The 4th Annual 2013 Vegas Rocks! Magazine Music Awards took place Sunday, August 25 at the Joint inside the Hard Rock Hotel and Casino. Guests honored included, DJ Ashba, Carl Palmer (Asia/ Emerson, Lake and Palmer), Jon Anderson (Yes), Zakk Wylde (Ozzy Osbourne/ Black Label Society), Jordan Rudess (Dream Theater), Geoff Tate's Queensrÿche, Chris Holmes (W.A.S.P.), Simon Wright (AC/DC), Rudy Sarzo, Robert Sarzo and many others. The Vegas Rocks! Music Awards was streamed live to a worldwide audience on AXS TV.

The 5th Annual Vegas Rocks! Magazine Music Awards took place Sunday November 23, 2014, at the Pearl Concert Theater inside Palms Hotel and Casino. Many high-profile guests were honored and attended including Nicolas Cage, Flavor Flav, Michael Anthony (Van Halen/ Chickenfoot), Steve Lukather & David Paich (Toto), Stephen Pearcy (Ratt), John 5, Rudy Sarzo, Danny Koker (Counting Cars) and many others.

The Vegas Rocks!
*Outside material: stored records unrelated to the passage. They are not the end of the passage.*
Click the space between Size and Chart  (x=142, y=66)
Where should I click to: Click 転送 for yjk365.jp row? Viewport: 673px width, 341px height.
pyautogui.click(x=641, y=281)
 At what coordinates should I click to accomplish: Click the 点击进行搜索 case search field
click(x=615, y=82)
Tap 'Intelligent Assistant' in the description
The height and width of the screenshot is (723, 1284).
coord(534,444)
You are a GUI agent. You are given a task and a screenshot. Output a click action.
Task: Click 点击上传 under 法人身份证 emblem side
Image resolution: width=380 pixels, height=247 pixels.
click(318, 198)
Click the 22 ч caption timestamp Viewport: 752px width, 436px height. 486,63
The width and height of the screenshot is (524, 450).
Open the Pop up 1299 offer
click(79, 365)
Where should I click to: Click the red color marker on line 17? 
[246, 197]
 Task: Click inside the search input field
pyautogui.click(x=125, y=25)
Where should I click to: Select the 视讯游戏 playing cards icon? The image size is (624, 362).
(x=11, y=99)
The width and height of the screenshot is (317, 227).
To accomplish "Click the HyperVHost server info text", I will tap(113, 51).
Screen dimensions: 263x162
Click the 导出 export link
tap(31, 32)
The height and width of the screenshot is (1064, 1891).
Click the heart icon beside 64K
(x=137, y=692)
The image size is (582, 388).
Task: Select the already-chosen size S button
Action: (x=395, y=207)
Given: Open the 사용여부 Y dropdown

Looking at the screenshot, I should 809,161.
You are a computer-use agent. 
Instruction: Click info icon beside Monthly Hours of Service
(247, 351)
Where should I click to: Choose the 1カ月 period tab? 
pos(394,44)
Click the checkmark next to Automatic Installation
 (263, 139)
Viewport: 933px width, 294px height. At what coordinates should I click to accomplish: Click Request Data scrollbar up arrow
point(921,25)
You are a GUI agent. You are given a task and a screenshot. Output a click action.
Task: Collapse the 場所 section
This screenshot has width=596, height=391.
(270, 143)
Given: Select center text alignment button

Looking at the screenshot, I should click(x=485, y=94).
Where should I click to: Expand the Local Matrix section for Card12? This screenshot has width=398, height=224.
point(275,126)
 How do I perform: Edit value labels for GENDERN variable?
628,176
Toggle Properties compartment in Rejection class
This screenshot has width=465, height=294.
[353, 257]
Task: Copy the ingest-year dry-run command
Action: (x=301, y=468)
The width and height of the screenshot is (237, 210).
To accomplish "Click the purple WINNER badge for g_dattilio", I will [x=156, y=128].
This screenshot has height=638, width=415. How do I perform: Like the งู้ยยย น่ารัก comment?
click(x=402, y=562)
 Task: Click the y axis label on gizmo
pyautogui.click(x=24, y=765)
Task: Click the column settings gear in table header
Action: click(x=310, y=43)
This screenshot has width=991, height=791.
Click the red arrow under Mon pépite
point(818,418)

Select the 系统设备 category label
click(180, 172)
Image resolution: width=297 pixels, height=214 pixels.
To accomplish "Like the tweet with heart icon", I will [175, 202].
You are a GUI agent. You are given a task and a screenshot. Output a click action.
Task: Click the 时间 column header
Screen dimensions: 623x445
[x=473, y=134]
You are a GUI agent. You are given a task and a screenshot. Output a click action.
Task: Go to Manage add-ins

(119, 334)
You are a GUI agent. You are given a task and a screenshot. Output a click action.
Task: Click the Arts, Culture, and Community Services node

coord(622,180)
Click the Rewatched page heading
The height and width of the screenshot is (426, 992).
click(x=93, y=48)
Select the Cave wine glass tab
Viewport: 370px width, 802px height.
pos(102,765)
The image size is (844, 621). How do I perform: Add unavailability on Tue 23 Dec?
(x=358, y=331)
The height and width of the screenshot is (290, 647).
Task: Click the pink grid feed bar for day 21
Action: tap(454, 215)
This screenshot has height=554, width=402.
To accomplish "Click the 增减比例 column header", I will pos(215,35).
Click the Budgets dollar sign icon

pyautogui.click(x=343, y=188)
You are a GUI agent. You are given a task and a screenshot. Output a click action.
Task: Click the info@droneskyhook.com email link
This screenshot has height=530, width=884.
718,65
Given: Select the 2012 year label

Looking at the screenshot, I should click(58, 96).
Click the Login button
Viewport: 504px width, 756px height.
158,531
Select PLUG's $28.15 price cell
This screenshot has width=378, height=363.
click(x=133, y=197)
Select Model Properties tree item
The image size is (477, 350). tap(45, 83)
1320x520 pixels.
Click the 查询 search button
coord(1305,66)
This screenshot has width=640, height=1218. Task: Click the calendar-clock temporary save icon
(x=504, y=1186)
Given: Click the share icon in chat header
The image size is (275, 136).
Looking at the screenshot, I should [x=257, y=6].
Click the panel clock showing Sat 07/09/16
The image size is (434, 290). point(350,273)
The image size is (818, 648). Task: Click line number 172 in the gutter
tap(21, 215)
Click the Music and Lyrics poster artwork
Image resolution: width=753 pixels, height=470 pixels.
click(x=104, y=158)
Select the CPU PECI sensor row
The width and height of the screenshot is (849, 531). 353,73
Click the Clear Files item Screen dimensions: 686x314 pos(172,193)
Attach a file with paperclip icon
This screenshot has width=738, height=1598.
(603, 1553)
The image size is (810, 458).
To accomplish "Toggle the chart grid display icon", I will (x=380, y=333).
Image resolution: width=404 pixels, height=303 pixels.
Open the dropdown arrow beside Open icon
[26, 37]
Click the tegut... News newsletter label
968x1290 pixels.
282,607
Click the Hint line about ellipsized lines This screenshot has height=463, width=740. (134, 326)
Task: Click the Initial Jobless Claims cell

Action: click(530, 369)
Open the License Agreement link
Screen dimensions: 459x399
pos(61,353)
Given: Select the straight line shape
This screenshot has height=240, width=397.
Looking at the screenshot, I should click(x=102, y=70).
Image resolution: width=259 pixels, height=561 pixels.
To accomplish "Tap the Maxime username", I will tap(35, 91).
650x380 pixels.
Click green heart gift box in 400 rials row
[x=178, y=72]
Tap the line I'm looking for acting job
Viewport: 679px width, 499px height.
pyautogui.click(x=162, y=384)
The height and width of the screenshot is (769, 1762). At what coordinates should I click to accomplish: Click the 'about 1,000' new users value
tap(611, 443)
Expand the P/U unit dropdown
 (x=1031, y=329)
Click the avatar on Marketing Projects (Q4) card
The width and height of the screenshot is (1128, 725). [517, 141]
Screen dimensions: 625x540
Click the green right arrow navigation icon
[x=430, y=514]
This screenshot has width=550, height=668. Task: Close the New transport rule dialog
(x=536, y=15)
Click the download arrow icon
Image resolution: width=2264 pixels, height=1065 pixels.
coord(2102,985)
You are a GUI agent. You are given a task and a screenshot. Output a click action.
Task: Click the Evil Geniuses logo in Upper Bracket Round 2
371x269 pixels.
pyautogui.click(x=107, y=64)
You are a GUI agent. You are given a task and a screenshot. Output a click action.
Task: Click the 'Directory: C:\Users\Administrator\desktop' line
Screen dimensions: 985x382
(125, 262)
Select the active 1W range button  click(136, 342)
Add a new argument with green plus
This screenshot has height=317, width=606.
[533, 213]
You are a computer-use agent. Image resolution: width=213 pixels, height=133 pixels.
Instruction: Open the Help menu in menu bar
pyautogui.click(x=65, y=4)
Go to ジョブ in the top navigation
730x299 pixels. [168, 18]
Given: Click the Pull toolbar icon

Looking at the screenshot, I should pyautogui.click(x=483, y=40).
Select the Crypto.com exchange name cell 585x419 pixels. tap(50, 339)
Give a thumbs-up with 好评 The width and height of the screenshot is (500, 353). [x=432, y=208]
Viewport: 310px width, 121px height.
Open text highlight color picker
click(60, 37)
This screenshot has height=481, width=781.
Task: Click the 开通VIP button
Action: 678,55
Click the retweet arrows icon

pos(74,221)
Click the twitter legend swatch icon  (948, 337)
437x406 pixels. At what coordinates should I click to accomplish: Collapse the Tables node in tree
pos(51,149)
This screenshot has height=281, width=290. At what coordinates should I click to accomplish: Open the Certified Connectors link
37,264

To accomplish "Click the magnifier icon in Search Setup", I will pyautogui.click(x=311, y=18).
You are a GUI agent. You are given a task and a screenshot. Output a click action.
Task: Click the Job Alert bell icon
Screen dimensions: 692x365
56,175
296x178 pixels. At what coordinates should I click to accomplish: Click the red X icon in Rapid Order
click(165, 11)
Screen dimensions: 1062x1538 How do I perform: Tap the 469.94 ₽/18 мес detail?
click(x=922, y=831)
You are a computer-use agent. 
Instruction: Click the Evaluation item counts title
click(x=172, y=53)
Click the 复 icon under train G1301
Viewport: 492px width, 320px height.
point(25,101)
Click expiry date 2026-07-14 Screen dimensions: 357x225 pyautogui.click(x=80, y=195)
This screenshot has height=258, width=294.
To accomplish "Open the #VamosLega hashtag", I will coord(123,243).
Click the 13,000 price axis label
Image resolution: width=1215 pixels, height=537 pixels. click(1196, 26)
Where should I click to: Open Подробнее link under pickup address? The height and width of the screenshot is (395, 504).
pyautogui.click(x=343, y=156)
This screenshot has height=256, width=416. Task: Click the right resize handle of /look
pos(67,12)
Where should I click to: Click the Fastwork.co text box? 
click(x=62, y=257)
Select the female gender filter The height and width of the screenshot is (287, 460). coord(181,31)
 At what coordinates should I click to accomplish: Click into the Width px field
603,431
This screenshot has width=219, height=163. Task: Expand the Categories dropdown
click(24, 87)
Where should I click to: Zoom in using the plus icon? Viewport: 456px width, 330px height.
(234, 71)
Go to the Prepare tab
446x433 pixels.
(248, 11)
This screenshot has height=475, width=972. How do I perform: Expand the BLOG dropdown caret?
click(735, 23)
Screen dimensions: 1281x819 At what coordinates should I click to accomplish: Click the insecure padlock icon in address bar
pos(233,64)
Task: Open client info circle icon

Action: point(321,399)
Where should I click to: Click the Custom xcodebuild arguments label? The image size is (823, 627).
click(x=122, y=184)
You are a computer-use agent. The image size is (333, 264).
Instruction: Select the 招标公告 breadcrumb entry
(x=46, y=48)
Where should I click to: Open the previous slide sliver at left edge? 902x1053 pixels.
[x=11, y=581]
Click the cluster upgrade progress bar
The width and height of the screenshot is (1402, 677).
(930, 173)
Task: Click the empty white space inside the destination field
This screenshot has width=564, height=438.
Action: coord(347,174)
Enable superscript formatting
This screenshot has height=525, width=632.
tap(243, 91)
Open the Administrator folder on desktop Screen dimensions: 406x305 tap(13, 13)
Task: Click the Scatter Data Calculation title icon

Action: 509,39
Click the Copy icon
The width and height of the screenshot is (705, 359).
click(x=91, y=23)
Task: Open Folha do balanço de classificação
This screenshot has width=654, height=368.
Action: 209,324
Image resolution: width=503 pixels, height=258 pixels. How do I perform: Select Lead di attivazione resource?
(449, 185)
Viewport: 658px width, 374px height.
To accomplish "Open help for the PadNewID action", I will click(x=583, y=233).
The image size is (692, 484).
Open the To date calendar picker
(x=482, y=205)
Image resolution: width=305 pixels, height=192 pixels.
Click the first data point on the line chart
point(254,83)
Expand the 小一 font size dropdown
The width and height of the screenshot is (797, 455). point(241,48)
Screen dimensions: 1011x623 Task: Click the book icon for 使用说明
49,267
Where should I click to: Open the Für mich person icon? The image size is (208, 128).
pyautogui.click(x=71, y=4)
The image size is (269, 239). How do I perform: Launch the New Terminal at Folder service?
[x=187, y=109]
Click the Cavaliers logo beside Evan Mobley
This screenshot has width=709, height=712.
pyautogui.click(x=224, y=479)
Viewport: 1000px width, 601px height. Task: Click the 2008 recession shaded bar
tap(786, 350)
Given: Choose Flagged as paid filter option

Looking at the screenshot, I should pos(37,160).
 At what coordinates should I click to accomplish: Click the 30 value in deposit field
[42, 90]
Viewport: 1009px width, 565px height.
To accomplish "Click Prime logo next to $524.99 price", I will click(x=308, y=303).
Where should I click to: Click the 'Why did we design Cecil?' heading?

Magazine Hair Metal Awards took place at the Eastside Cannery Sunday, May 15, 2016. Guests honored and attending included Scorpions, Twisted Sister, Quiet riot, Winger, Doro Pesch, Rudy Sarzo, BulletBoys, Criss Angel, Angel (American band), Brian Tichy, Pretty Boy Floyd, and was hosted by Nick Hawk and Steele.

The 7th Annual Vegas Rocks! Magazine Music Awards took place Sunday January 21, 2024 at Sam's Town in Las Vegas, NV. Honored guests included: Billy Gibbons from ZZ Top, Rick Nielsen of Cheap Trick, Buck Dharma and Eric Bloom of Blue Öyster Cult, Kip Winger, Orianthi, Rikki Rockett of Poison, Five Finger Death Punch, Count’s 77 featuring Danny Koker, Blas Elias of Slaughter, Lizzy Borden, Simon Wright of AC/DC, Marco Mendoza, Tim Owens of Judas Priest and many others.